Arrestato Bekir Aslan, noto sui social come 'Basel'. 38 arresti per le detenzioni del 1° maggio

A Istanbul, 52 delle 65 persone fermate il 1° maggio sono state rinviate a giudizio con richiesta di arresto. Tra le persone comparse davanti al giudice di turno c'è anche il fenomeno dei social media Bekir Aslan, noto come 'Basel'; in totale sono state arrestate 38 persone.

İHA

In occasione della Giornata del Lavoro e della Solidarietà del 1° maggio, 217 persone erano state fermate tra i gruppi che si erano scontrati con le forze di sicurezza.

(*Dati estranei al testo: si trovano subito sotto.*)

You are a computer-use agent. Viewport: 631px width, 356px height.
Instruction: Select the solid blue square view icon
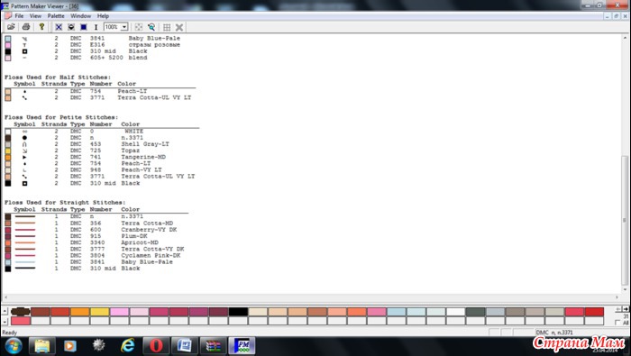pos(84,27)
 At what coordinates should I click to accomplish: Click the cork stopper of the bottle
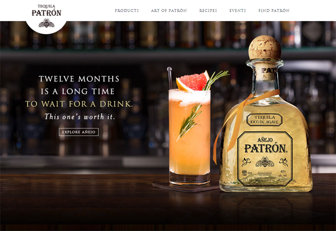point(265,47)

Durante l'azione condotta da gruppi marginali, 28 agenti di polizia sono rimasti feriti; 182 dei sospettati, che avevano attaccato la polizia con pietre, bastoni e barre di ferro, erano stati rilasciati dopo il completamento delle procedure presso il dipartimento di polizia.

Il Ministro dell'Interno Ali Yerlikaya aveva annunciato che erano stati effettuati nuovi fermi nell'ambito dell'operazione "Gereği yapıldı-13" (Giustizia fatta-13), condotta contro le persone che avevano causato disordini a Istanbul il 1° maggio.

Le procedure di interrogatorio per un totale di 65 manifestanti in custodia presso la Direzione di Polizia di Istanbul sono state completate. Questa mattina gli indagati sono stati trasferiti in tribunale.

38 PERSONE ARRESTATE

Per 52 delle 65 persone è stato richiesto l'arresto. La procura ha invece richiesto l'applicazione di misure di controllo giudiziario per 13 persone.

Tra le persone comparse davanti al giudice di turno c'è anche il fenomeno dei social media Bekir Aslan, noto come 'Basel', che è stato arrestato.

In totale sono state arrestate 38 persone, tra cui İbrahim Hakkı Eren, Diyar Sarıkuş, Özgür Cihan Uçar, Metin Kaya, Yusuf Rencüzoğulları, Mertcan İncioğulları, Rana Karaca, Sait Çetin e Mehmet Şimşek.